- [TASK DESCRIPTION]:
Scale the data starting at the line that contains "This screenshot has height=520, width=780." and ending at the line that contains "pos(299,711)", both lines included. Write out every line in that stretch, requests too, and leave the requests unchanged. Multiply each coordinate in the answers by 2, rounding to whole numbers with halves rounded up.

[Target pointing data]
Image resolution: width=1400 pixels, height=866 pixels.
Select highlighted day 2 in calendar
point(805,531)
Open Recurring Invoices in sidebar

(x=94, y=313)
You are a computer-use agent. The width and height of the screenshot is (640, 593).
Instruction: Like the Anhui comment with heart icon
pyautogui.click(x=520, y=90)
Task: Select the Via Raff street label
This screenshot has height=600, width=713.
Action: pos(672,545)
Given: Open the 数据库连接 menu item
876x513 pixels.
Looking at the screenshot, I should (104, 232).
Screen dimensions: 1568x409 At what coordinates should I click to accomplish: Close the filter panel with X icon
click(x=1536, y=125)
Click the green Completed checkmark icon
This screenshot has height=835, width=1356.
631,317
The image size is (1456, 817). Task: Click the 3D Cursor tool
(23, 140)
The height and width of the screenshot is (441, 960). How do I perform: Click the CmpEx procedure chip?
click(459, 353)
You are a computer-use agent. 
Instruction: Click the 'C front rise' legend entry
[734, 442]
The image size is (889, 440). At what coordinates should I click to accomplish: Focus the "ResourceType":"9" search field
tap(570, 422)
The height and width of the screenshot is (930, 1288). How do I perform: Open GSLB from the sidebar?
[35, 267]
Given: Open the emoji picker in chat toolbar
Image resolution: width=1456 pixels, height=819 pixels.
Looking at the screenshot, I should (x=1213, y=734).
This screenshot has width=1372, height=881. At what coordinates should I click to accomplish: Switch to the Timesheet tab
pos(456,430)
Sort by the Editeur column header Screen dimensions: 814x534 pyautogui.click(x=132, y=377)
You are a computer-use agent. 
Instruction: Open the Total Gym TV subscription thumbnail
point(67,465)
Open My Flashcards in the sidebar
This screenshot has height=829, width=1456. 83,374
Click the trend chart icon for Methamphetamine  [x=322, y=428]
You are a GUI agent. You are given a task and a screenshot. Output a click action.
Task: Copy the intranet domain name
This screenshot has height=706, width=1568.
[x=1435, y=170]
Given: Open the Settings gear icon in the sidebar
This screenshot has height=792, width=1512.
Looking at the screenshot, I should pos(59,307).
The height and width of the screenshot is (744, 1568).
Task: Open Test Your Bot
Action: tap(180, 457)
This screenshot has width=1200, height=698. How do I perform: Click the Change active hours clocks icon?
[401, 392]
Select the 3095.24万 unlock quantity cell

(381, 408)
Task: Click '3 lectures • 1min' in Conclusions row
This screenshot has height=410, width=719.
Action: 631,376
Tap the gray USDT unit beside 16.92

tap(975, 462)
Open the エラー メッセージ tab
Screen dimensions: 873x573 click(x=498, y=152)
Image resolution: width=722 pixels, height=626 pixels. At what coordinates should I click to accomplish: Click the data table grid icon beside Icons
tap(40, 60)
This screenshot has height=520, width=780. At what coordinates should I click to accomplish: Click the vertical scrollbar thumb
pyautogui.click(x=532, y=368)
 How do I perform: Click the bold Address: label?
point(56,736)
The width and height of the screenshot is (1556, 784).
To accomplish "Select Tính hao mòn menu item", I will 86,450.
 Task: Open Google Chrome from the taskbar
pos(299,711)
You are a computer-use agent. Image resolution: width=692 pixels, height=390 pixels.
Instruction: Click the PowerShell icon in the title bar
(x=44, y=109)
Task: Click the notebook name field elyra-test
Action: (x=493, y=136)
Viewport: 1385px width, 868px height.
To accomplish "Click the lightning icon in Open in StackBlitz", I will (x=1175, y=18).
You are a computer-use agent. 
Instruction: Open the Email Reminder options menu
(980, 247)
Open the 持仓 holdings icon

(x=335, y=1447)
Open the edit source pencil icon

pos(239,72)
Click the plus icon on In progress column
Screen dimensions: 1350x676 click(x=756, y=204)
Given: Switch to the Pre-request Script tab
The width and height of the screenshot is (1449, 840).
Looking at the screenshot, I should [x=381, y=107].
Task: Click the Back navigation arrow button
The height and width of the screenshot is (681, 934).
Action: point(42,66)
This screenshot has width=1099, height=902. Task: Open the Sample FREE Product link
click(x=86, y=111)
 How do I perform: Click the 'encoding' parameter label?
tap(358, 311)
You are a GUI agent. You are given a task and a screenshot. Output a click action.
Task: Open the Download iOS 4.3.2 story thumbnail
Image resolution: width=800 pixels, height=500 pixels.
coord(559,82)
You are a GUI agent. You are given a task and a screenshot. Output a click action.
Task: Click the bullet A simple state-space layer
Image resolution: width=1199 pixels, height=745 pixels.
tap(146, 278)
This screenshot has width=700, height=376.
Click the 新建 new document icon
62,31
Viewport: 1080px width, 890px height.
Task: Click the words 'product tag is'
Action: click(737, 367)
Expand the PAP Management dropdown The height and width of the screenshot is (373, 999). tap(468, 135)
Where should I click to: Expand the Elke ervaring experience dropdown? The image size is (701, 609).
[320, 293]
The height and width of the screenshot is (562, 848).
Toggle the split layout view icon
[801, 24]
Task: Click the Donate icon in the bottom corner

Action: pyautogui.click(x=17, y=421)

- [SOLUTION TO THIS TASK]:
This screenshot has height=520, width=780. At what coordinates should I click to accomplish: Click the vertical scrollbar thumb
pyautogui.click(x=1064, y=736)
 How do I perform: Click the bold Address: label?
point(112,1472)
The width and height of the screenshot is (1556, 784).
To accomplish "Select Tính hao mòn menu item", I will 172,900.
 Task: Open Google Chrome from the taskbar
pos(598,1422)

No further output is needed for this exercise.